Given data –
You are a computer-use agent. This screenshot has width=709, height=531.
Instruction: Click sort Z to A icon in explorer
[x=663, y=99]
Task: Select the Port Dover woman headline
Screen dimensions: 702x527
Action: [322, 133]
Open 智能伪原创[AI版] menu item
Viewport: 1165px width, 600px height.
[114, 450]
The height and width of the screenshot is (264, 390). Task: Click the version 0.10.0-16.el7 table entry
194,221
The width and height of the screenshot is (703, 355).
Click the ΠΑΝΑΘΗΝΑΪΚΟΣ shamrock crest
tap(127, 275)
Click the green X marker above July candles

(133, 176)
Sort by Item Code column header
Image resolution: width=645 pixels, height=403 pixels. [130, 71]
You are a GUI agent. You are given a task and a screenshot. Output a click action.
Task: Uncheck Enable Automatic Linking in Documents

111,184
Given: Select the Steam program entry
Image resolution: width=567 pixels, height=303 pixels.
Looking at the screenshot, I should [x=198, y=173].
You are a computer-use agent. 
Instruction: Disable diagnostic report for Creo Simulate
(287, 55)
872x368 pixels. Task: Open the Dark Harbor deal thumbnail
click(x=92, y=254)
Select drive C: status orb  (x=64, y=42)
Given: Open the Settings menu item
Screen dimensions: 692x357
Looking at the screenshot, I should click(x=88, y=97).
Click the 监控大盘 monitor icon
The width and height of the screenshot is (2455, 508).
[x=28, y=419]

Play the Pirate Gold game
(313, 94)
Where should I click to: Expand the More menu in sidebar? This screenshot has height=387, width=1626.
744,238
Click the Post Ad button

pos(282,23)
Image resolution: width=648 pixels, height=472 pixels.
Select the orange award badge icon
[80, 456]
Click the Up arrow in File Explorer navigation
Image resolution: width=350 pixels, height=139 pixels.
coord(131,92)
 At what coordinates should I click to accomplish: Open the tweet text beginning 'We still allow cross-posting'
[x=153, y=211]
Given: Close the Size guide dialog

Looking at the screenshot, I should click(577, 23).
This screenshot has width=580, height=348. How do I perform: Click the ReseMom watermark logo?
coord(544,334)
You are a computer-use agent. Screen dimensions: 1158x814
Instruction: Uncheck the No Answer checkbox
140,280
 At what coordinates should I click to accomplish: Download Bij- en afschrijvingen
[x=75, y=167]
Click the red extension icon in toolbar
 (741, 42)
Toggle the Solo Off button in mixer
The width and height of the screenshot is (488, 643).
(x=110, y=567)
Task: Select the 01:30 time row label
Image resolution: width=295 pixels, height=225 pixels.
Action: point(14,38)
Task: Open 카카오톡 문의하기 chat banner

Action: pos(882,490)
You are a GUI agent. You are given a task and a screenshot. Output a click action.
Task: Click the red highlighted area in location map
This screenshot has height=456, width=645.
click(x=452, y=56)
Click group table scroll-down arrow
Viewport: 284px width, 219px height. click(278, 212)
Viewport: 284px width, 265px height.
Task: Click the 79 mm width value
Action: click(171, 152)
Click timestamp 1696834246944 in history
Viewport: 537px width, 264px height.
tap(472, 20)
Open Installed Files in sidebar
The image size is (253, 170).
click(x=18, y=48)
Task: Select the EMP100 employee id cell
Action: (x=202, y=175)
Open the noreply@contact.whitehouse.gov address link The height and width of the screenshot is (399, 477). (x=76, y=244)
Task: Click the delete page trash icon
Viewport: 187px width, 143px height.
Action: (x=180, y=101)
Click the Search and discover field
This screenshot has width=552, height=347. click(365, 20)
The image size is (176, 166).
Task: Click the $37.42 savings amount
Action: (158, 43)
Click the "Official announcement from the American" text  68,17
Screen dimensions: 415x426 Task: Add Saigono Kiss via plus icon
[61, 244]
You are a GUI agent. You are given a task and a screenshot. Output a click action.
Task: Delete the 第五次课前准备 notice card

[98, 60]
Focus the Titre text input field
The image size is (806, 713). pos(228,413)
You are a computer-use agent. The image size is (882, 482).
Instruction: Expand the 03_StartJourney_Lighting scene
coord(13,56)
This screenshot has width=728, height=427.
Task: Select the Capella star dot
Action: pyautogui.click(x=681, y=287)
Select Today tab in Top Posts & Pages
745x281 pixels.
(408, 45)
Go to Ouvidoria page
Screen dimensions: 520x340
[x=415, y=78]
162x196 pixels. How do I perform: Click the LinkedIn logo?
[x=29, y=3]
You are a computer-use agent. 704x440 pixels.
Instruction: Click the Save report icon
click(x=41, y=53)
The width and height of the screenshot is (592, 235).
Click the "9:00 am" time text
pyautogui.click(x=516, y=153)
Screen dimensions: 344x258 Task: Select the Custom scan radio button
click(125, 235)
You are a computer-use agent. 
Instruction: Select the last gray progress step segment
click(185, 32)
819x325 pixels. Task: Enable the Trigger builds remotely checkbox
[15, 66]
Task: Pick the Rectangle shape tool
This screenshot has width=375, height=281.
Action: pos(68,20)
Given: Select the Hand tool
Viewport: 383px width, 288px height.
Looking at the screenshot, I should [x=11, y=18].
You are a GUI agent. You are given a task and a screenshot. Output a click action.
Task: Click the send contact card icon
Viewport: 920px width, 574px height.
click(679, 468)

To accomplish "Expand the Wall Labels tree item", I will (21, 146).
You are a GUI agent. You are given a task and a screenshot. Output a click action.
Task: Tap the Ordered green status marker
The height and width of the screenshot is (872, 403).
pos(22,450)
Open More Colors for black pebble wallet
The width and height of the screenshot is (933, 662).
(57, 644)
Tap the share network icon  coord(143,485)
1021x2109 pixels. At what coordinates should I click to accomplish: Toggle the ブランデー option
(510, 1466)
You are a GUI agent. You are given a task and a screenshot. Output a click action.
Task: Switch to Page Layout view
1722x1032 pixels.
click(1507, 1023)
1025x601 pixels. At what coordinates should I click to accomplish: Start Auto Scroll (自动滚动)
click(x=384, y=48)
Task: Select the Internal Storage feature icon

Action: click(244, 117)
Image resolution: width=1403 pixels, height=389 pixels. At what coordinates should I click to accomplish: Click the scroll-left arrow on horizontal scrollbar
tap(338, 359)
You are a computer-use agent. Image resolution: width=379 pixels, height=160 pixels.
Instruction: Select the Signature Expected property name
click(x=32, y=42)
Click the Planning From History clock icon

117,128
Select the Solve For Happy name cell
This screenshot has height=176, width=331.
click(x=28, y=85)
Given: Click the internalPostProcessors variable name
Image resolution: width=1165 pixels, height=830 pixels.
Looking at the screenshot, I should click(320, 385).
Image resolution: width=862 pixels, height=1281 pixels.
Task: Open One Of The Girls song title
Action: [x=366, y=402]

Task item – Hand back the material above in full, exactly as written.

Response area –
You are a computer-use agent. This screenshot has width=709, height=531.
Instruction: Click sort Z to A icon in explorer
[x=663, y=99]
Task: Select the Port Dover woman headline
Screen dimensions: 702x527
Action: [322, 133]
Open 智能伪原创[AI版] menu item
Viewport: 1165px width, 600px height.
[114, 450]
The height and width of the screenshot is (264, 390). Task: Click the version 0.10.0-16.el7 table entry
194,221
The width and height of the screenshot is (703, 355).
Click the ΠΑΝΑΘΗΝΑΪΚΟΣ shamrock crest
tap(127, 275)
Click the green X marker above July candles

(133, 176)
Sort by Item Code column header
Image resolution: width=645 pixels, height=403 pixels. [130, 71]
You are a GUI agent. You are given a task and a screenshot. Output a click action.
Task: Uncheck Enable Automatic Linking in Documents

111,184
Given: Select the Steam program entry
Image resolution: width=567 pixels, height=303 pixels.
Looking at the screenshot, I should [x=198, y=173].
You are a computer-use agent. 
Instruction: Disable diagnostic report for Creo Simulate
(287, 55)
872x368 pixels. Task: Open the Dark Harbor deal thumbnail
click(x=92, y=254)
Select drive C: status orb  (x=64, y=42)
Given: Open the Settings menu item
Screen dimensions: 692x357
Looking at the screenshot, I should click(x=88, y=97).
Click the 监控大盘 monitor icon
The width and height of the screenshot is (2455, 508).
[x=28, y=419]

Play the Pirate Gold game
(313, 94)
Where should I click to: Expand the More menu in sidebar? This screenshot has height=387, width=1626.
744,238
Click the Post Ad button

pos(282,23)
Image resolution: width=648 pixels, height=472 pixels.
Select the orange award badge icon
[80, 456]
Click the Up arrow in File Explorer navigation
Image resolution: width=350 pixels, height=139 pixels.
coord(131,92)
 At what coordinates should I click to accomplish: Open the tweet text beginning 'We still allow cross-posting'
[x=153, y=211]
Given: Close the Size guide dialog

Looking at the screenshot, I should click(577, 23).
This screenshot has width=580, height=348. How do I perform: Click the ReseMom watermark logo?
coord(544,334)
You are a computer-use agent. Screen dimensions: 1158x814
Instruction: Uncheck the No Answer checkbox
140,280
 At what coordinates should I click to accomplish: Download Bij- en afschrijvingen
[x=75, y=167]
Click the red extension icon in toolbar
 (741, 42)
Toggle the Solo Off button in mixer
The width and height of the screenshot is (488, 643).
(x=110, y=567)
Task: Select the 01:30 time row label
Image resolution: width=295 pixels, height=225 pixels.
Action: point(14,38)
Task: Open 카카오톡 문의하기 chat banner

Action: pos(882,490)
You are a GUI agent. You are given a task and a screenshot. Output a click action.
Task: Click the red highlighted area in location map
This screenshot has height=456, width=645.
click(x=452, y=56)
Click group table scroll-down arrow
Viewport: 284px width, 219px height. click(278, 212)
Viewport: 284px width, 265px height.
Task: Click the 79 mm width value
Action: click(171, 152)
Click timestamp 1696834246944 in history
Viewport: 537px width, 264px height.
tap(472, 20)
Open Installed Files in sidebar
The image size is (253, 170).
click(x=18, y=48)
Task: Select the EMP100 employee id cell
Action: (x=202, y=175)
Open the noreply@contact.whitehouse.gov address link The height and width of the screenshot is (399, 477). (x=76, y=244)
Task: Click the delete page trash icon
Viewport: 187px width, 143px height.
Action: (x=180, y=101)
Click the Search and discover field
This screenshot has width=552, height=347. click(365, 20)
The image size is (176, 166).
Task: Click the $37.42 savings amount
Action: (158, 43)
Click the "Official announcement from the American" text  68,17
Screen dimensions: 415x426 Task: Add Saigono Kiss via plus icon
[61, 244]
You are a GUI agent. You are given a task and a screenshot. Output a click action.
Task: Delete the 第五次课前准备 notice card

[98, 60]
Focus the Titre text input field
The image size is (806, 713). pos(228,413)
You are a computer-use agent. The image size is (882, 482).
Instruction: Expand the 03_StartJourney_Lighting scene
coord(13,56)
This screenshot has width=728, height=427.
Task: Select the Capella star dot
Action: pyautogui.click(x=681, y=287)
Select Today tab in Top Posts & Pages
745x281 pixels.
(408, 45)
Go to Ouvidoria page
Screen dimensions: 520x340
[x=415, y=78]
162x196 pixels. How do I perform: Click the LinkedIn logo?
[x=29, y=3]
You are a computer-use agent. 704x440 pixels.
Instruction: Click the Save report icon
click(x=41, y=53)
The width and height of the screenshot is (592, 235).
Click the "9:00 am" time text
pyautogui.click(x=516, y=153)
Screen dimensions: 344x258 Task: Select the Custom scan radio button
click(125, 235)
You are a computer-use agent. 
Instruction: Select the last gray progress step segment
click(185, 32)
819x325 pixels. Task: Enable the Trigger builds remotely checkbox
[15, 66]
Task: Pick the Rectangle shape tool
This screenshot has width=375, height=281.
Action: pos(68,20)
Given: Select the Hand tool
Viewport: 383px width, 288px height.
Looking at the screenshot, I should [x=11, y=18].
You are a GUI agent. You are given a task and a screenshot. Output a click action.
Task: Click the send contact card icon
Viewport: 920px width, 574px height.
click(679, 468)

To accomplish "Expand the Wall Labels tree item", I will (21, 146).
You are a GUI agent. You are given a task and a screenshot. Output a click action.
Task: Tap the Ordered green status marker
The height and width of the screenshot is (872, 403).
pos(22,450)
Open More Colors for black pebble wallet
The width and height of the screenshot is (933, 662).
(57, 644)
Tap the share network icon  coord(143,485)
1021x2109 pixels. At what coordinates should I click to accomplish: Toggle the ブランデー option
(510, 1466)
You are a GUI agent. You are given a task and a screenshot. Output a click action.
Task: Switch to Page Layout view
1722x1032 pixels.
click(1507, 1023)
1025x601 pixels. At what coordinates should I click to accomplish: Start Auto Scroll (自动滚动)
click(x=384, y=48)
Task: Select the Internal Storage feature icon

Action: click(244, 117)
Image resolution: width=1403 pixels, height=389 pixels. At what coordinates should I click to accomplish: Click the scroll-left arrow on horizontal scrollbar
tap(338, 359)
You are a computer-use agent. Image resolution: width=379 pixels, height=160 pixels.
Instruction: Select the Signature Expected property name
click(x=32, y=42)
Click the Planning From History clock icon

117,128
Select the Solve For Happy name cell
This screenshot has height=176, width=331.
click(x=28, y=85)
Given: Click the internalPostProcessors variable name
Image resolution: width=1165 pixels, height=830 pixels.
Looking at the screenshot, I should click(320, 385).
Image resolution: width=862 pixels, height=1281 pixels.
Task: Open One Of The Girls song title
Action: [x=366, y=402]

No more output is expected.